Image credit: Intel. 

Last year, Intel (INTC 0.61%) CEO Brian Krzanich spent a good portion of the July earnings call trying to positively spin the fact that the chip giant could no longer bring new chip manufacturing technologies into production at a clip of once every two years.

"The last two technology transitions have signaled that our cadence today is closer to 2.5 years than two," Krzanich said in a prepared statement last year.

Although this wouldn't be a particularly big deal if this "slowdown" were hitting Intel's competitors in the industry (chiefly TSMC (TSM 1.60%)), this isn't actually the case. The competition appears to be iterating to new chip manufacturing technologies at a much more rapid pace.

For example, TSMC went into production on its N16 manufacturing technology in 2015, expects to see significant revenue from its N10 technology beginning in the second quarter of 2017, and plans to go into volume production on its N7 technology in the first half of 2018.

Intel, in contrast, began volume production on its 14-nanometer technology in mid-2014 and won't transition to its 10-nanometer technology until the second half of 2017. Its 7-nanometer process isn't due until 2020.
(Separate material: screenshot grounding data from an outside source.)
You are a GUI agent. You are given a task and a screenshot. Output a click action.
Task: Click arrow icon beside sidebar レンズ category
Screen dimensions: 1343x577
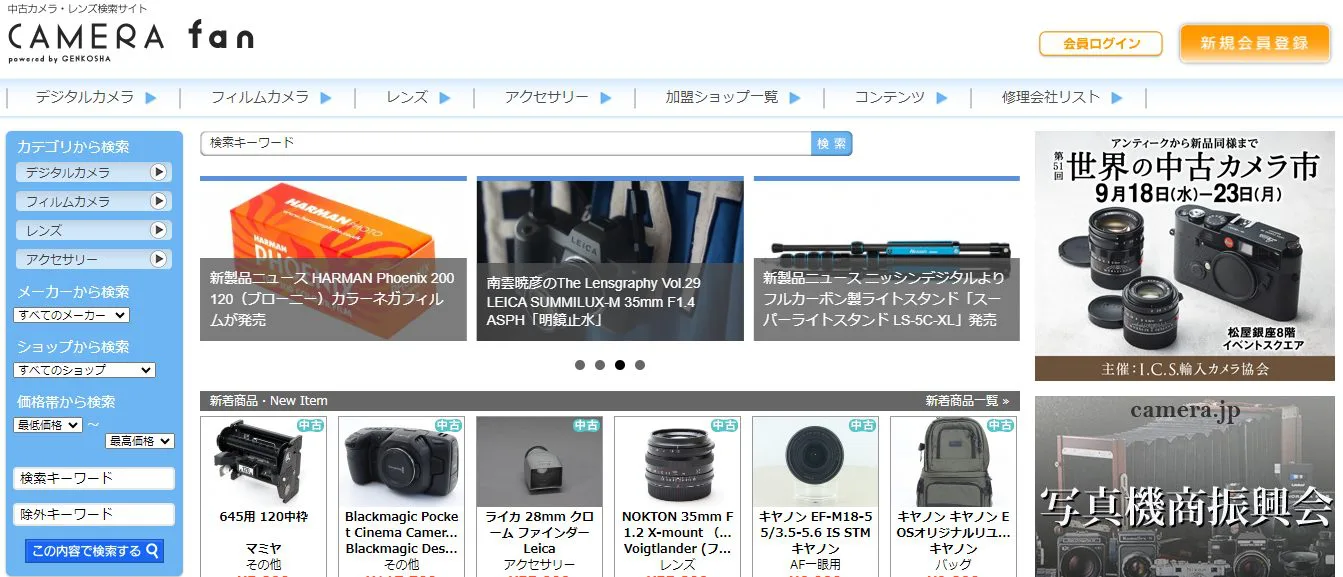[158, 230]
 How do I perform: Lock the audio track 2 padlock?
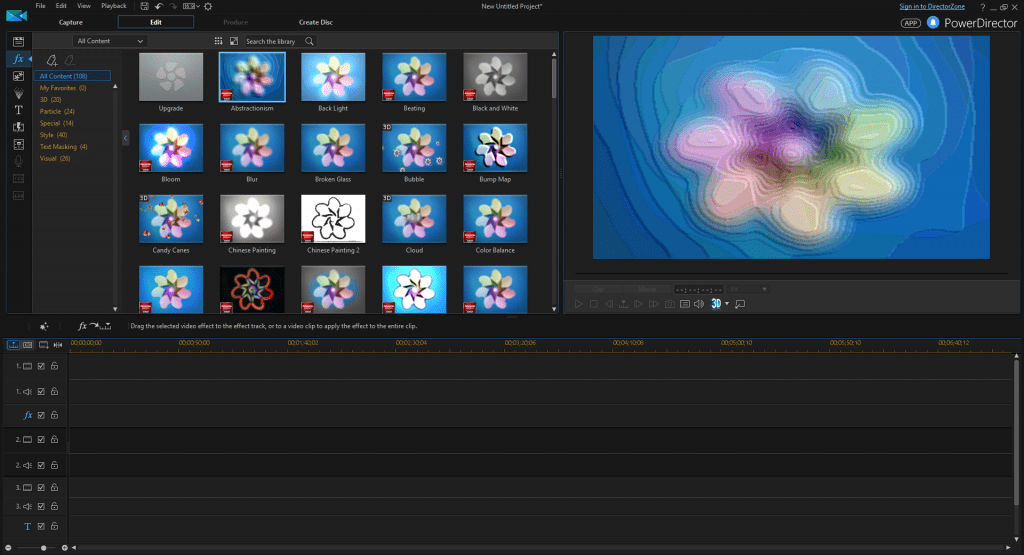pos(54,465)
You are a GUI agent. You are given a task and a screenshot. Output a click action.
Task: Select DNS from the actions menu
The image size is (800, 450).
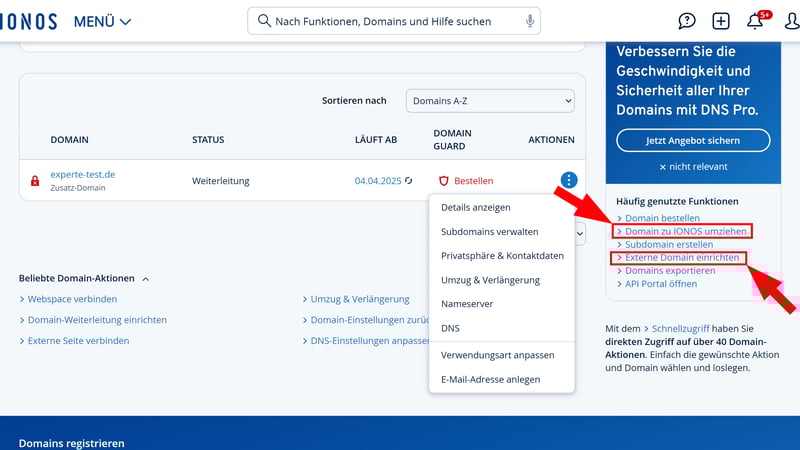450,328
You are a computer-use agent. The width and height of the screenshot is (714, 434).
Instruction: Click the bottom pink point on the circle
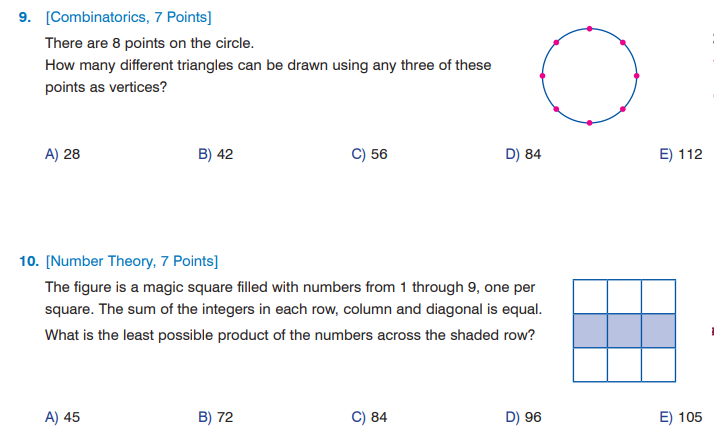tap(590, 122)
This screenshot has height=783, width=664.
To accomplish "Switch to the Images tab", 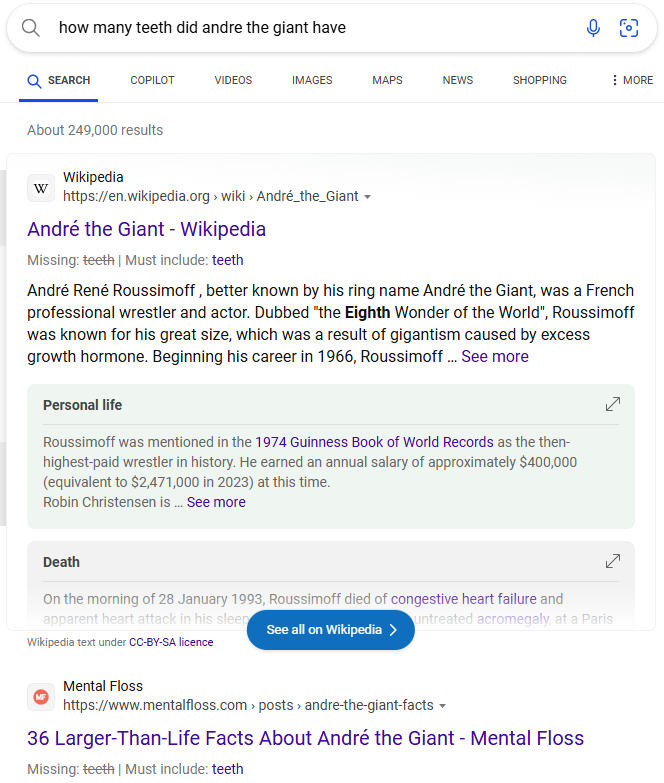I will (312, 80).
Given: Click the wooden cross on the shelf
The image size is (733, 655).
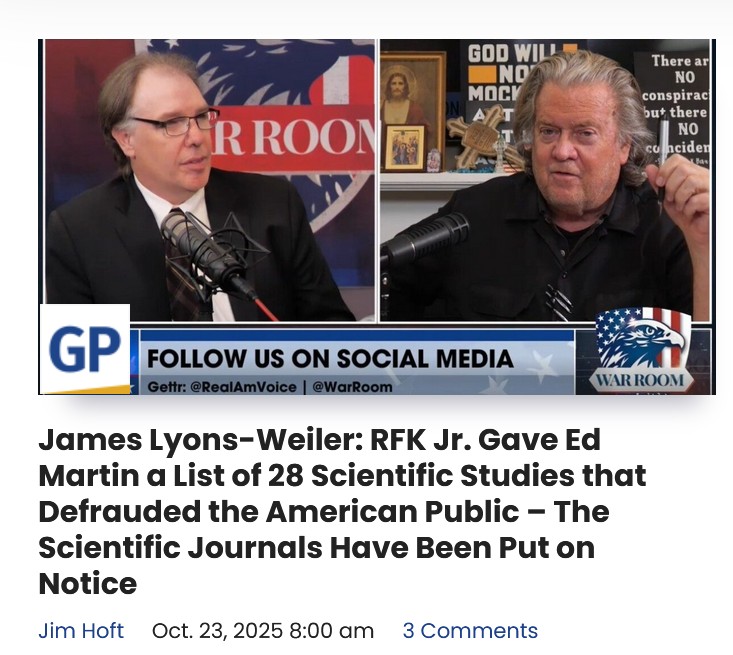Looking at the screenshot, I should point(474,136).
Now, Intel has made a big deal of the fact that its "14-nanometer" technology is "better" than TSMC's N16 process and that its 10-nanometer technology will be "better" than what TSMC has in the pipeline for N10.

However, I contend that this argument actually misses the critical point: that TSMC is able to deliver significant process-level improvements to its customers each and every year, while Intel doesn't.

Allow me to explain.

TSMC's sensible steps
From comments made by TSMC management on its most recent earnings call, it would appear that the Taiwan-based chip giant aims to bring process improvements at a rapid clip, even if the jumps from node-to-node aren't as large as they may have been historically.

We saw the beginning of this with TSMC's N20 node. In 2014, TSMC went into mass production on its N20 manufacturing technology, which represented a "shrink" of the prior generation N28 node. It brought substantial area improvements and modest improvements in performance/power.

Then, with the N16 node, TSMC didn't provide material chip area scaling (something that Intel executives routinely gloated about in investor presentations), but transitioned from planar transistors to new FinFET transistors to enable a significant performance increase.

This allowed customers to build substantially faster/better products.

Now, with N10, TSMC is promising both a modest improvement in performance as well as a significant area shrink. For N7, TSMC is, once again, promising an improvement in performance and an area reduction -- though not on the order of what is typically seen in "big" node transitions.

The key, though, is that TSMC's customers can release products that deliver significant improvements in both 2017 on N10 and then again in 2018 on N7.

Intel's big leaps
In contrast to TSMC's apparent strategy of faster, but more incremental improvements, Intel seems to be more interested in going for "giant leaps." Intel shipped products built on its 14-nanometer node in 2014, it shipped more 14-nanometer product in 2015, is expected to ship even more 14-nanometer product in 2016, and will ship 14-nanometer product in 2017 until it transitions to 10-nanometer chips beginning in late 2017.

Investors can then expect Intel to ship 10-nanometer product in 2018, more 10-nanometer product in 2019, and if things go better at the 7-nanometer node than it did at the 14-nanometer and 10-nanometer nodes, it could ship chips built on 7-nanometer in 2020.

Now, one could conceivably argue that -- at least from a chip area perspective -- Intel's "10-nanometer" will be more like TSMC's "7-nanometer." However, there is something that Intel doesn't seem interested in talking about: transistor performance.

TSMC will ostensibly benefit from material transistor-level improvements in going from N16 to N10 and then again from N10 to N7. Intel will be able to see a transistor level improvement in going from 14-nanometer to 10-nanometer, but then it's essentially "frozen" (aside from some minor tweaks/enhancements) there until the transition to the 7-nanometer node.

This gives TSMC the opportunity to not only catch up with Intel in terms of transistor performance, but to actually surpass it in the worst-case scenario for Intel. 

Intel needs to pay attention and respond to competitive threats
If one listens to the prepared remarks that come from Intel executives, the message is clear: Intel has manufacturing technology leadership over the rest of the industry. Indeed, on the conference call last year on which the company announced the 10-nanometer delay, Intel CEO Brian Krzanich said that Intel believes "that [it] will continue to lead with roughly the same leadership position that [it has] today."

I have to wonder if Krzanich still thinks this in light of TSMC's recent public statements. 

At any rate, I believe that it would be in Intel's best interests to try to shift to a more "TSMC-like" model in which it delivers smaller, more manageable improvements to its chip manufacturing technologies at a faster pace. This should lead to a faster pace of innovation from the chip-maker and ultimately better products for the chip-maker's customers.